Q3 Goals discussion - Githubissues

mattkime commented 7 years ago

Proposed Q3 goals

Improved production reliability
- Blue / green deployment
- Improved alerting / monitoring
- Needs more detail
Modularization of platform
- Need to specify which modules will be broken out
API Caching
- Will require work with...
Product team support
- To be defined....

Objective

Deploy faster with higher quality

Key Results

Maybe

Performance improvements
- browser preload
Better modularization of platform and tools
Live UI updating
Offline first

Failed to make the cut

HTTP/2 push (browsers not ready)

mmcgahan commented 7 years ago

Thanks for putting this up. I'd like to know more about some of the goals to get a better sense of how they relate to what we're currently doing and what you're thinking we would have to do to achieve them.

Offline-first

this seems like a good goal. I'd be cautious about setting it as a Q3 vs an H2 goal given that there's a fair amount of experimental work involved

API Caching:

On the Hapi server or in the browser?
Caching the REST API calls on the server should probably wait until we have upstream support for time-to-live headers (Cache-Control/Expires), which aren't currently implemented. I think there is going to be a caching effort in H2, but I think we should avoid setting up a dependency that we don't have a lot of control over.
There are many different ways of approaching this problem, and I would hope that we could do a full survey of options in the course of a few months, but implementation would likely take longer

Live UI updating

I think this refers to part of the discussion in the PWA doc, but as I mentioned there, we'd probably want to do this with Server Side Events, which is HTTP/2 dependent and not fully supported across browsers. We could potentially implement it with websockets, but my experience from Coco suggests that a websocket implementation would be months of work that would then most likely be scrapped for SSE eventually anyway.

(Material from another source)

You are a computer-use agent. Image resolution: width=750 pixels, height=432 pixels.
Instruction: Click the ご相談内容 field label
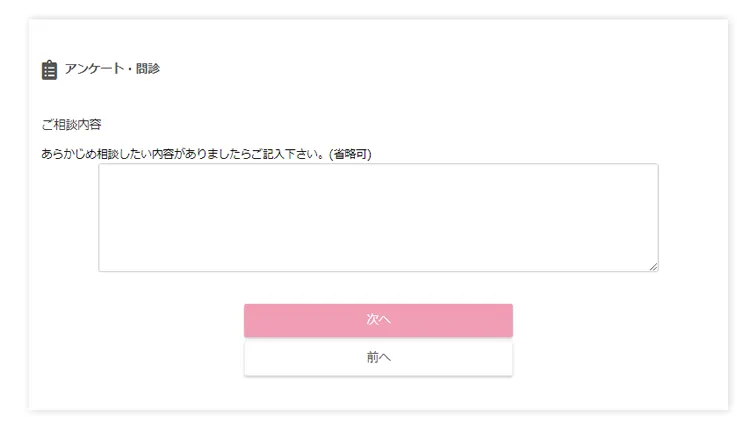pyautogui.click(x=71, y=124)
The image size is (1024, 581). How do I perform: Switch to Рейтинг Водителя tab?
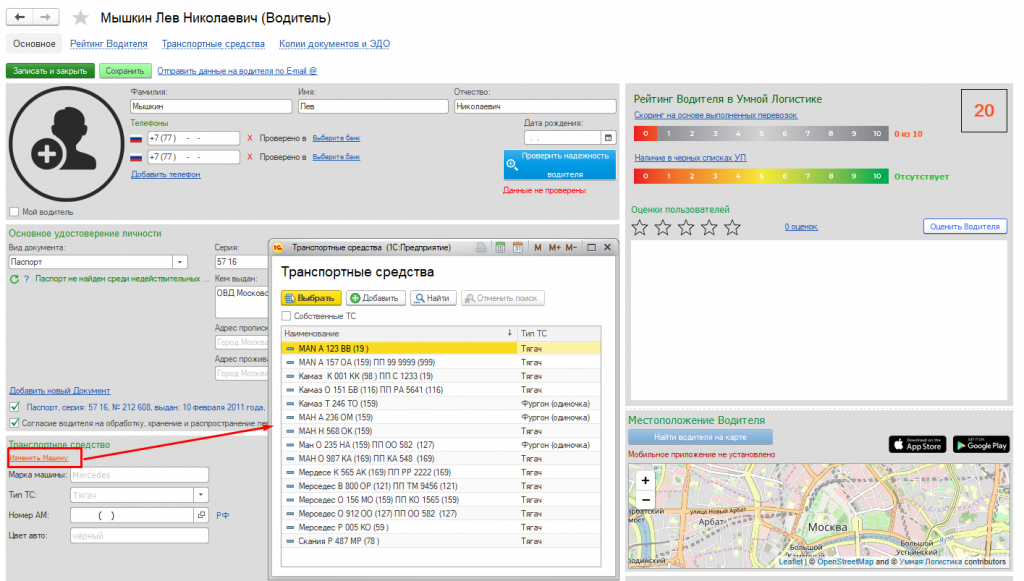(109, 44)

The larger immediate obstacle which is REST API support - there would need to be a very large BE project dedicated to streaming data for each endpoint that we wanted to update live, and that's probably not going to happen this year. Also, my experience from Coco using streaming servers makes me very cautious about putting a timeframe around this support - I suspect it will need to be product-team driven through a coordinated BE + Web eng effort.

We could do another pass at alerting / monitoring

I'd like to know more specifics about this before putting a timeframe on it. We can and should put together a document describing our ideal alerting/monitoring behavior, but it's one of those things where it could take anywhere from 1 to 5 sprints to assemble different tools

Blue / green deployment

My impression at the moment is that this will be partially dependent on other teams, which makes it hard to timebox. Definitely something we could work on, but I'm cautious about marking it as a goal, particularly if it ended up requiring significant changes to our deployment infrastructure.

Given that we've got the core features running reasonably well in production at the moment, the thing that I am most interested in doing now is consolidating the platform into a more coherent and well-defined library of modules - mainly described in #281. Essentially, I'd like to take the time to address the tech debt accumulated over the past year+ of experimentation and MVP-oriented releases. Now that we're in production, our standards for releases need to be even higher and we really should be polishing the system to be robust enough to adapt to the needs of the next 10 years of development. It's not currently in a state where I would be comfortable passing it on to a new developer and expecting them to use it effectively without a lot of guidance from the web platform team, but I think we need to get it to that state in order for it to be a long-term success.

This means slowing down the focus on 'features' like PWA, which will add complexity.

Implementing the platform as a well-defined set of modules will make all future development simpler, as well as give us the opportunity to genuinely open-source some of the more polished modules that we write - we can take the time to properly document them and set them up as packages in npm, and make a genuine effort to share what we've learned with the wider community.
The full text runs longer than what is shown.